Saved data entries:
- Opening Delimiter -

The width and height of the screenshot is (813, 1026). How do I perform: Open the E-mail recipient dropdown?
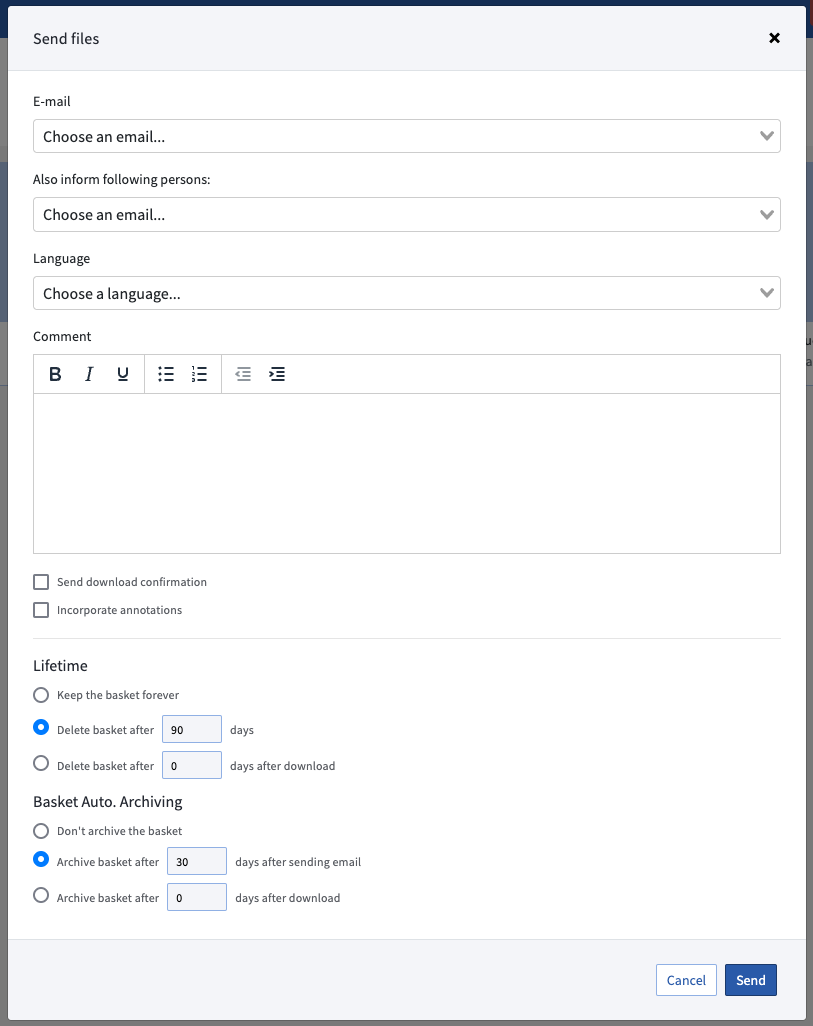[407, 136]
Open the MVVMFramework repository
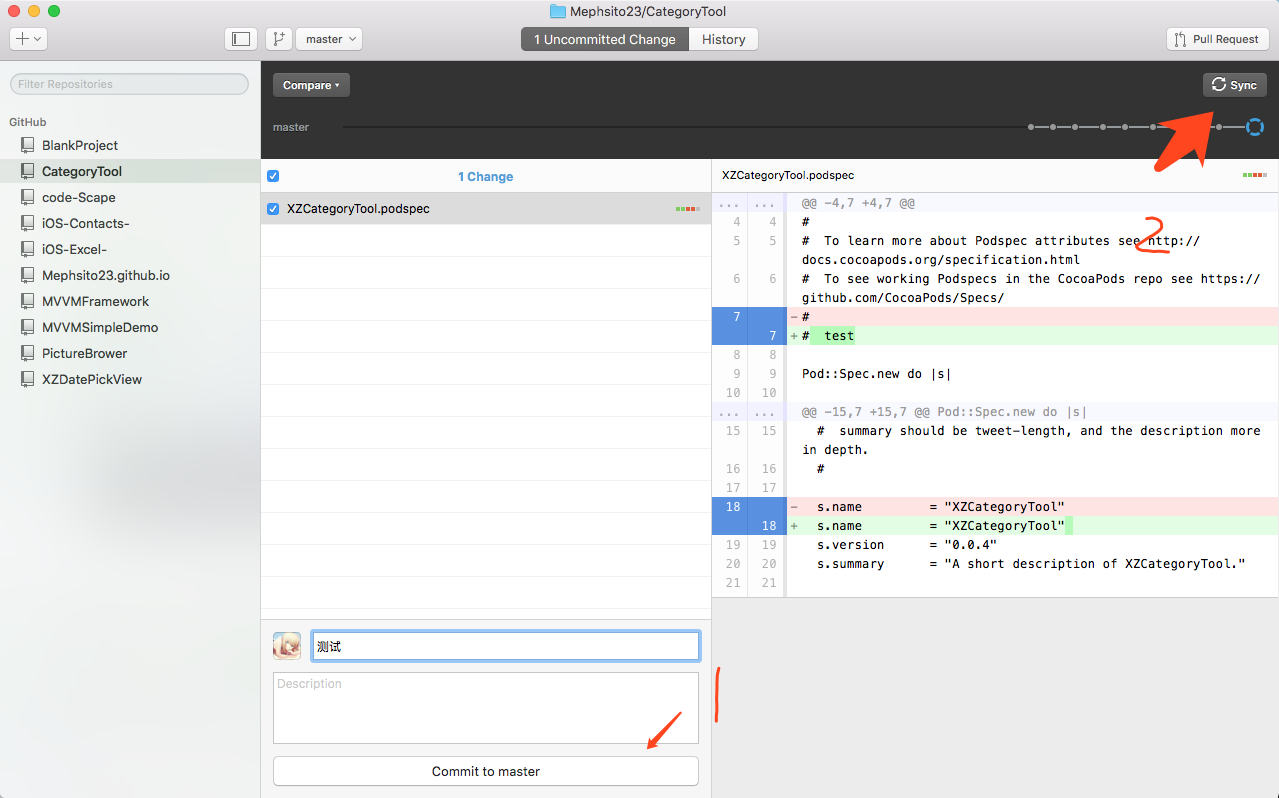This screenshot has height=798, width=1279. 95,301
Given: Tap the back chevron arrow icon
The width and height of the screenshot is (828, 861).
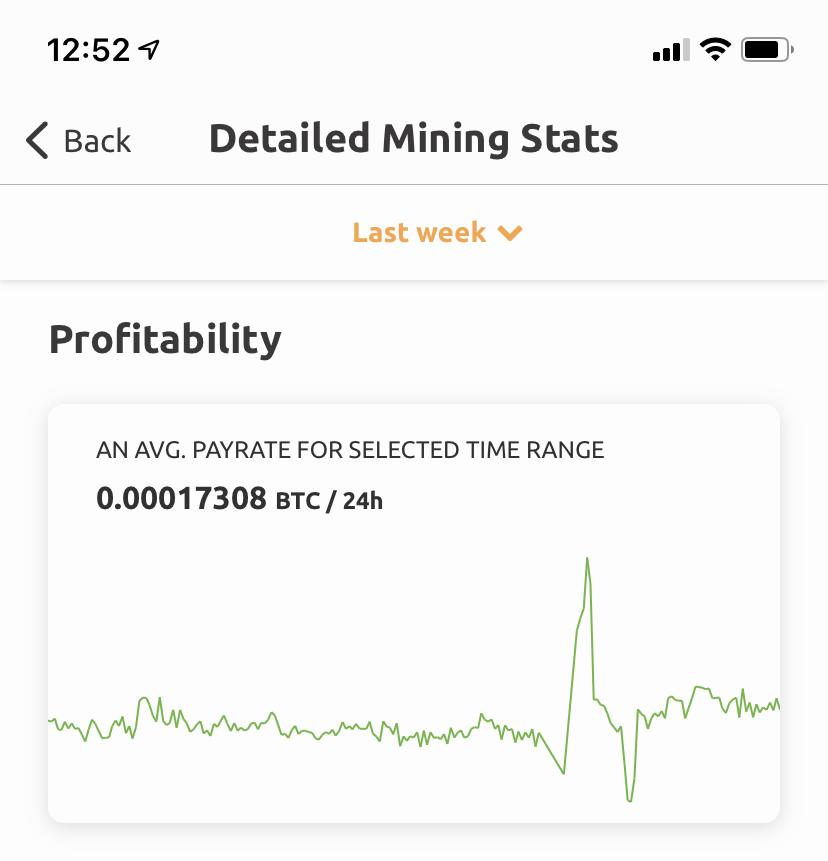Looking at the screenshot, I should tap(37, 141).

- Closing Delimiter -

:: What you have to do ::
Please ensure that the data above is repeated exactly, with no pictures in the copy.

:: Output for this task ::
The width and height of the screenshot is (813, 1026). How do I perform: Open the E-mail recipient dropdown?
[407, 136]
Open the MVVMFramework repository
This screenshot has height=798, width=1279. 95,301
Given: Tap the back chevron arrow icon
The width and height of the screenshot is (828, 861).
Looking at the screenshot, I should tap(37, 141).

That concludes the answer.